>>>>

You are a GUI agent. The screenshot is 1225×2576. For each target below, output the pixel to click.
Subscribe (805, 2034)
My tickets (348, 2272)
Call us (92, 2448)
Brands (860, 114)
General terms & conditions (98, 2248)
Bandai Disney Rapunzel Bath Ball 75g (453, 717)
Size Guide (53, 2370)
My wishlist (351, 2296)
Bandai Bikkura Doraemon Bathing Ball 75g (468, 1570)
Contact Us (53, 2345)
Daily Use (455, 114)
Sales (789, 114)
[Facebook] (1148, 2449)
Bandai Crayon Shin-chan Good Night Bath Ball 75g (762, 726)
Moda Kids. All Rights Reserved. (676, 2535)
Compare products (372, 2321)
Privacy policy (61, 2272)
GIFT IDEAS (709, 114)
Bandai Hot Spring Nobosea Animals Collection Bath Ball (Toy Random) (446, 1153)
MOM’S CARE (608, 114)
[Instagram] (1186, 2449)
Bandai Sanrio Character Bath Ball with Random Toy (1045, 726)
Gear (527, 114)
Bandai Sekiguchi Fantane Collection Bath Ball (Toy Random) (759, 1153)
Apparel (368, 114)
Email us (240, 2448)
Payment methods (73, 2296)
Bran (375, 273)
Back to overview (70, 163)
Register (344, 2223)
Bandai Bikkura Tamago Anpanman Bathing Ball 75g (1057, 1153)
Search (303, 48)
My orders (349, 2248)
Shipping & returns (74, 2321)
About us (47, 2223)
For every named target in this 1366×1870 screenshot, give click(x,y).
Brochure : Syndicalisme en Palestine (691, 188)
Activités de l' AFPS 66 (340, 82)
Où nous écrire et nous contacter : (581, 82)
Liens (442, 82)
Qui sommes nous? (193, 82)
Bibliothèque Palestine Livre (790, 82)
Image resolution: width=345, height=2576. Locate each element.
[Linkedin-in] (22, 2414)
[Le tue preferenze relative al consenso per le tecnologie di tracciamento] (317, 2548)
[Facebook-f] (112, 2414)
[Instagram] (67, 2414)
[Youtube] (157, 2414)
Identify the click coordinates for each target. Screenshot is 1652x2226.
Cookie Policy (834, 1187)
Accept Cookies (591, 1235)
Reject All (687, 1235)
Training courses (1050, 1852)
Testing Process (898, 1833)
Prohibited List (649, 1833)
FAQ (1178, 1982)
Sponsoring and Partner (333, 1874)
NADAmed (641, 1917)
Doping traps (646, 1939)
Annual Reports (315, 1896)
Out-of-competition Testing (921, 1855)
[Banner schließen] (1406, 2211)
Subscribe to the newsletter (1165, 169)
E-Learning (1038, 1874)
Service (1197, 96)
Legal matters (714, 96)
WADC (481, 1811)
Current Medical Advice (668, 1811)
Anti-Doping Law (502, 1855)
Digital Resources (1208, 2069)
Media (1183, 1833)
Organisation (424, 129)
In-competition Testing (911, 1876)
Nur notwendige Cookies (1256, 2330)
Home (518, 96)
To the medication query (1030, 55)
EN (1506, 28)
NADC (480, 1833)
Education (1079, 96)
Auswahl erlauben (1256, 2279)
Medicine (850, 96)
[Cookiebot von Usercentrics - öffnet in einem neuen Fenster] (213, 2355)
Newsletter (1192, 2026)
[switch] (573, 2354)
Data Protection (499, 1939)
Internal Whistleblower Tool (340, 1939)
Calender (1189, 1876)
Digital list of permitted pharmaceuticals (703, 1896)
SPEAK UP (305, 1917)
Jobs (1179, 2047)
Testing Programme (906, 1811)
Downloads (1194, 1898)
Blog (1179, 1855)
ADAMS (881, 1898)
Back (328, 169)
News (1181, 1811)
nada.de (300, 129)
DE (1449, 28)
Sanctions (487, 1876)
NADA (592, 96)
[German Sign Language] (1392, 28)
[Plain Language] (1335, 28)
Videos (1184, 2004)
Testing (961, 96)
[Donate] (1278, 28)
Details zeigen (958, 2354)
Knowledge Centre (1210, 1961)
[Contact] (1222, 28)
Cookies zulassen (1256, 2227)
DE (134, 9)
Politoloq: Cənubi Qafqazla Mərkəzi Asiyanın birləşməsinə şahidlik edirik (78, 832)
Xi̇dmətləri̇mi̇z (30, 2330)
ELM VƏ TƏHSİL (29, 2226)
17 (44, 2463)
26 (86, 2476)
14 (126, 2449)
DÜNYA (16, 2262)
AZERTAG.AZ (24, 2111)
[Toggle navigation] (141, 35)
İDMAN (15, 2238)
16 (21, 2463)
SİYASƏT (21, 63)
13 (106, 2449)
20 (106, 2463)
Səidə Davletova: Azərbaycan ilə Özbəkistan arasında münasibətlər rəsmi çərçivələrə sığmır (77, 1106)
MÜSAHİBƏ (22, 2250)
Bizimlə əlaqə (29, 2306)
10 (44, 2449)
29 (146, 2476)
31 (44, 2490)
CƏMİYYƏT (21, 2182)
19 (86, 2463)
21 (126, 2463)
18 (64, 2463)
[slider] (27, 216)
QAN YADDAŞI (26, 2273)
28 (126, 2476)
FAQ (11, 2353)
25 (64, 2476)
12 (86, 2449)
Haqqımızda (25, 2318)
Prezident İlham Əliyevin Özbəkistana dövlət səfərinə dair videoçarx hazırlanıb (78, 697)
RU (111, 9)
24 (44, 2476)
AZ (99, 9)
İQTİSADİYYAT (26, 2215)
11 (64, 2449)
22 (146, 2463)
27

<<<<

**PROBLEM DESCRIPTION:** Locate all lines in the listing above with the word "Testing" and copy them.

**FINAL ANSWER:**
Testing Process (898, 1833)
Out-of-competition Testing (921, 1855)
In-competition Testing (911, 1876)
Testing Programme (906, 1811)
Testing (961, 96)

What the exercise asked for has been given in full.